## PROBLEM
Starting with the first line, transcribe the material exactly through to the last.
┌─ PROVIDED DATA
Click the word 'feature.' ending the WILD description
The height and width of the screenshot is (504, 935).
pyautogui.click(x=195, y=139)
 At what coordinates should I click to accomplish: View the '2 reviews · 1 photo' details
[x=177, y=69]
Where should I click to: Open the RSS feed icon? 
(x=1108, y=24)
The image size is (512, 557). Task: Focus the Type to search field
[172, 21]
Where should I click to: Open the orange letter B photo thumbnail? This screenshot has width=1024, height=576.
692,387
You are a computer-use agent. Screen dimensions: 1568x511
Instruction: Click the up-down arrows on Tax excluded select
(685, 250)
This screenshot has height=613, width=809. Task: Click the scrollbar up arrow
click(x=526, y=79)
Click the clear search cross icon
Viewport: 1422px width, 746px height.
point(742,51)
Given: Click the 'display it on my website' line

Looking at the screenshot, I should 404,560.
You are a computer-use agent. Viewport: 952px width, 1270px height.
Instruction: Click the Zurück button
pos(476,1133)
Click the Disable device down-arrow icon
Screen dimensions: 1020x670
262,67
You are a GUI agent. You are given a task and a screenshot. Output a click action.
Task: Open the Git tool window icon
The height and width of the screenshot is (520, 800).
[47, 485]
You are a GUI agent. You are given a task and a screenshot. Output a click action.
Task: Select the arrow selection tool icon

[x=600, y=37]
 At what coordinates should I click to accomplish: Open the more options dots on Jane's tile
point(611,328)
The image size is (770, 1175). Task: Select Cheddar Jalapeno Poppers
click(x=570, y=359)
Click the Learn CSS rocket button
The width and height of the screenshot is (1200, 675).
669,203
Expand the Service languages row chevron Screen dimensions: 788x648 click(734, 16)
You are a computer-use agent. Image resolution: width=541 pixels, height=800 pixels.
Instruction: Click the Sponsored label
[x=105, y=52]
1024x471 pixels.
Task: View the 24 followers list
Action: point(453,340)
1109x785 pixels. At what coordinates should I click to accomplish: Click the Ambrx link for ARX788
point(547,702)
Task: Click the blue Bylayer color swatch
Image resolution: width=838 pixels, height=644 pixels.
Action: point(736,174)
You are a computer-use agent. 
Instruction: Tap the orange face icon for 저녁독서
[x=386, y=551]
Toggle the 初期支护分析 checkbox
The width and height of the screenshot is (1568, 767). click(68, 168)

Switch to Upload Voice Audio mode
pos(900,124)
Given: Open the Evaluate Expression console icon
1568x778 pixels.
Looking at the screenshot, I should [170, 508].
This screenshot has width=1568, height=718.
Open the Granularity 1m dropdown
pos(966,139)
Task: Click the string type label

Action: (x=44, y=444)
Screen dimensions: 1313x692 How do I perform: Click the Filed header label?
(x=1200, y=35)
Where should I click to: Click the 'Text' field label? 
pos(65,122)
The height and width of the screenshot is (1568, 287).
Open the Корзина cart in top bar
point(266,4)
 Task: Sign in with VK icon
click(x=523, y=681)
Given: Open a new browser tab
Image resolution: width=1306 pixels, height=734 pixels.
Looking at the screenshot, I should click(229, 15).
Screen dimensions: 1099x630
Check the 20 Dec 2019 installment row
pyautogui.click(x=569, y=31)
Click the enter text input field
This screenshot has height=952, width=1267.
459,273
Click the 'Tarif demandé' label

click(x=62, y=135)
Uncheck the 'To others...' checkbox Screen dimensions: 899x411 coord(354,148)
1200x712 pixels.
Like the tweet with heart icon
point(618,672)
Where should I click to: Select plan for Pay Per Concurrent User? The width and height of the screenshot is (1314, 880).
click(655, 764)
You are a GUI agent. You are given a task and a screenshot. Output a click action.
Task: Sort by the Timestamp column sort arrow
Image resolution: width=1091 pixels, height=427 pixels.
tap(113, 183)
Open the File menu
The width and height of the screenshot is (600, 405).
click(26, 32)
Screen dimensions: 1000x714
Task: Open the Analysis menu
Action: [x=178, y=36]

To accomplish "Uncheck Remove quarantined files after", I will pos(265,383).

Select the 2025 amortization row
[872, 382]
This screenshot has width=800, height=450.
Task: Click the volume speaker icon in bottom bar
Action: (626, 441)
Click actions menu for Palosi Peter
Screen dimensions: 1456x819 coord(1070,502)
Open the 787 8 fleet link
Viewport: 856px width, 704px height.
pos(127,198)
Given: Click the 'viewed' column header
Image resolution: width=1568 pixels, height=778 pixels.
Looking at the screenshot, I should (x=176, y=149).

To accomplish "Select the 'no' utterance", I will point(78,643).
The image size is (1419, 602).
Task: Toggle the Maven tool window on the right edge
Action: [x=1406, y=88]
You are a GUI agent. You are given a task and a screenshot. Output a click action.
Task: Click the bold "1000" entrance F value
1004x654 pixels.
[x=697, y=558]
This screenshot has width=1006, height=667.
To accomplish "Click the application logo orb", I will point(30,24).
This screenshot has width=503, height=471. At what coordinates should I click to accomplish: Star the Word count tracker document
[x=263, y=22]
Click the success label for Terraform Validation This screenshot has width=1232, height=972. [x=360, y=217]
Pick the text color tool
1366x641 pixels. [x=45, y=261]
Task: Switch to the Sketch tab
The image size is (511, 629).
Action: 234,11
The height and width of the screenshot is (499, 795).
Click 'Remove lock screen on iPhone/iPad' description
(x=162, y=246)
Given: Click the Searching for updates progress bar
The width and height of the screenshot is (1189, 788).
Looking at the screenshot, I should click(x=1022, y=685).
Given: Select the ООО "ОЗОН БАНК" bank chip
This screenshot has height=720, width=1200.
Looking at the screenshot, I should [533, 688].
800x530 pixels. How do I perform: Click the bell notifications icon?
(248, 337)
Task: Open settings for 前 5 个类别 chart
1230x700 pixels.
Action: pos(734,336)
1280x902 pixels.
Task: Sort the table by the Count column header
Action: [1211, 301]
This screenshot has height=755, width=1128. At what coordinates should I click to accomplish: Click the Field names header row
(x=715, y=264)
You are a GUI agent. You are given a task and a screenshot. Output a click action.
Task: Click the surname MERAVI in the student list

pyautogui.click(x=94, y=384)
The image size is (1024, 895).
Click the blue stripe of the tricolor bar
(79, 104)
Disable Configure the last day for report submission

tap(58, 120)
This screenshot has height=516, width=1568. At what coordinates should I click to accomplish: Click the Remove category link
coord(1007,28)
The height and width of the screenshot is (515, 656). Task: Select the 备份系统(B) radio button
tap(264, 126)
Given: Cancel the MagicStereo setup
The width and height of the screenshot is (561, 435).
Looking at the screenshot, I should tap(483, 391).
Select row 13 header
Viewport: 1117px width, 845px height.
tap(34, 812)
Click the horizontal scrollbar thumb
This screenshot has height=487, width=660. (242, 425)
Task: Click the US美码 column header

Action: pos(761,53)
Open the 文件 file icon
└─
## FINAL ANSWER
Click the word 'feature.' ending the WILD description
The height and width of the screenshot is (504, 935).
pyautogui.click(x=195, y=139)
 At what coordinates should I click to accomplish: View the '2 reviews · 1 photo' details
[x=177, y=69]
Where should I click to: Open the RSS feed icon? 
(x=1108, y=24)
The image size is (512, 557). Task: Focus the Type to search field
[172, 21]
Where should I click to: Open the orange letter B photo thumbnail? This screenshot has width=1024, height=576.
692,387
You are a computer-use agent. Screen dimensions: 1568x511
Instruction: Click the up-down arrows on Tax excluded select
(685, 250)
This screenshot has height=613, width=809. Task: Click the scrollbar up arrow
click(x=526, y=79)
Click the clear search cross icon
Viewport: 1422px width, 746px height.
point(742,51)
Given: Click the 'display it on my website' line

Looking at the screenshot, I should 404,560.
You are a computer-use agent. Viewport: 952px width, 1270px height.
Instruction: Click the Zurück button
pos(476,1133)
Click the Disable device down-arrow icon
Screen dimensions: 1020x670
262,67
You are a GUI agent. You are given a task and a screenshot. Output a click action.
Task: Open the Git tool window icon
The height and width of the screenshot is (520, 800).
[47, 485]
You are a GUI agent. You are given a task and a screenshot. Output a click action.
Task: Select the arrow selection tool icon

[x=600, y=37]
 At what coordinates should I click to accomplish: Open the more options dots on Jane's tile
point(611,328)
The image size is (770, 1175). Task: Select Cheddar Jalapeno Poppers
click(x=570, y=359)
Click the Learn CSS rocket button
The width and height of the screenshot is (1200, 675).
669,203
Expand the Service languages row chevron Screen dimensions: 788x648 click(734, 16)
You are a computer-use agent. Image resolution: width=541 pixels, height=800 pixels.
Instruction: Click the Sponsored label
[x=105, y=52]
1024x471 pixels.
Task: View the 24 followers list
Action: point(453,340)
1109x785 pixels. At what coordinates should I click to accomplish: Click the Ambrx link for ARX788
point(547,702)
Task: Click the blue Bylayer color swatch
Image resolution: width=838 pixels, height=644 pixels.
Action: point(736,174)
You are a computer-use agent. 
Instruction: Tap the orange face icon for 저녁독서
[x=386, y=551]
Toggle the 初期支护分析 checkbox
The width and height of the screenshot is (1568, 767). click(68, 168)

Switch to Upload Voice Audio mode
pos(900,124)
Given: Open the Evaluate Expression console icon
1568x778 pixels.
Looking at the screenshot, I should [170, 508].
This screenshot has width=1568, height=718.
Open the Granularity 1m dropdown
pos(966,139)
Task: Click the string type label

Action: (x=44, y=444)
Screen dimensions: 1313x692 How do I perform: Click the Filed header label?
(x=1200, y=35)
Where should I click to: Click the 'Text' field label? 
pos(65,122)
The height and width of the screenshot is (1568, 287).
Open the Корзина cart in top bar
point(266,4)
 Task: Sign in with VK icon
click(x=523, y=681)
Given: Open a new browser tab
Image resolution: width=1306 pixels, height=734 pixels.
Looking at the screenshot, I should click(229, 15).
Screen dimensions: 1099x630
Check the 20 Dec 2019 installment row
pyautogui.click(x=569, y=31)
Click the enter text input field
This screenshot has height=952, width=1267.
459,273
Click the 'Tarif demandé' label

click(x=62, y=135)
Uncheck the 'To others...' checkbox Screen dimensions: 899x411 coord(354,148)
1200x712 pixels.
Like the tweet with heart icon
point(618,672)
Where should I click to: Select plan for Pay Per Concurrent User? The width and height of the screenshot is (1314, 880).
click(655, 764)
You are a GUI agent. You are given a task and a screenshot. Output a click action.
Task: Sort by the Timestamp column sort arrow
Image resolution: width=1091 pixels, height=427 pixels.
tap(113, 183)
Open the File menu
The width and height of the screenshot is (600, 405).
click(26, 32)
Screen dimensions: 1000x714
Task: Open the Analysis menu
Action: [x=178, y=36]

To accomplish "Uncheck Remove quarantined files after", I will pos(265,383).

Select the 2025 amortization row
[872, 382]
This screenshot has width=800, height=450.
Task: Click the volume speaker icon in bottom bar
Action: (626, 441)
Click actions menu for Palosi Peter
Screen dimensions: 1456x819 coord(1070,502)
Open the 787 8 fleet link
Viewport: 856px width, 704px height.
pos(127,198)
Given: Click the 'viewed' column header
Image resolution: width=1568 pixels, height=778 pixels.
Looking at the screenshot, I should (x=176, y=149).

To accomplish "Select the 'no' utterance", I will point(78,643).
The image size is (1419, 602).
Task: Toggle the Maven tool window on the right edge
Action: [x=1406, y=88]
You are a GUI agent. You are given a task and a screenshot. Output a click action.
Task: Click the bold "1000" entrance F value
1004x654 pixels.
[x=697, y=558]
This screenshot has width=1006, height=667.
To accomplish "Click the application logo orb", I will point(30,24).
This screenshot has width=503, height=471. At what coordinates should I click to accomplish: Star the Word count tracker document
[x=263, y=22]
Click the success label for Terraform Validation This screenshot has width=1232, height=972. [x=360, y=217]
Pick the text color tool
1366x641 pixels. [x=45, y=261]
Task: Switch to the Sketch tab
The image size is (511, 629).
Action: 234,11
The height and width of the screenshot is (499, 795).
Click 'Remove lock screen on iPhone/iPad' description
(x=162, y=246)
Given: Click the Searching for updates progress bar
The width and height of the screenshot is (1189, 788).
Looking at the screenshot, I should click(x=1022, y=685).
Given: Select the ООО "ОЗОН БАНК" bank chip
This screenshot has height=720, width=1200.
Looking at the screenshot, I should [533, 688].
800x530 pixels. How do I perform: Click the bell notifications icon?
(248, 337)
Task: Open settings for 前 5 个类别 chart
1230x700 pixels.
Action: pos(734,336)
1280x902 pixels.
Task: Sort the table by the Count column header
Action: [1211, 301]
This screenshot has height=755, width=1128. At what coordinates should I click to accomplish: Click the Field names header row
(x=715, y=264)
You are a GUI agent. You are given a task and a screenshot. Output a click action.
Task: Click the surname MERAVI in the student list

pyautogui.click(x=94, y=384)
The image size is (1024, 895).
Click the blue stripe of the tricolor bar
(79, 104)
Disable Configure the last day for report submission

tap(58, 120)
This screenshot has height=516, width=1568. At what coordinates should I click to accomplish: Click the Remove category link
coord(1007,28)
The height and width of the screenshot is (515, 656). Task: Select the 备份系统(B) radio button
tap(264, 126)
Given: Cancel the MagicStereo setup
The width and height of the screenshot is (561, 435).
Looking at the screenshot, I should tap(483, 391).
Select row 13 header
Viewport: 1117px width, 845px height.
tap(34, 812)
Click the horizontal scrollbar thumb
This screenshot has height=487, width=660. (242, 425)
Task: Click the US美码 column header

Action: pos(761,53)
Open the 文件 file icon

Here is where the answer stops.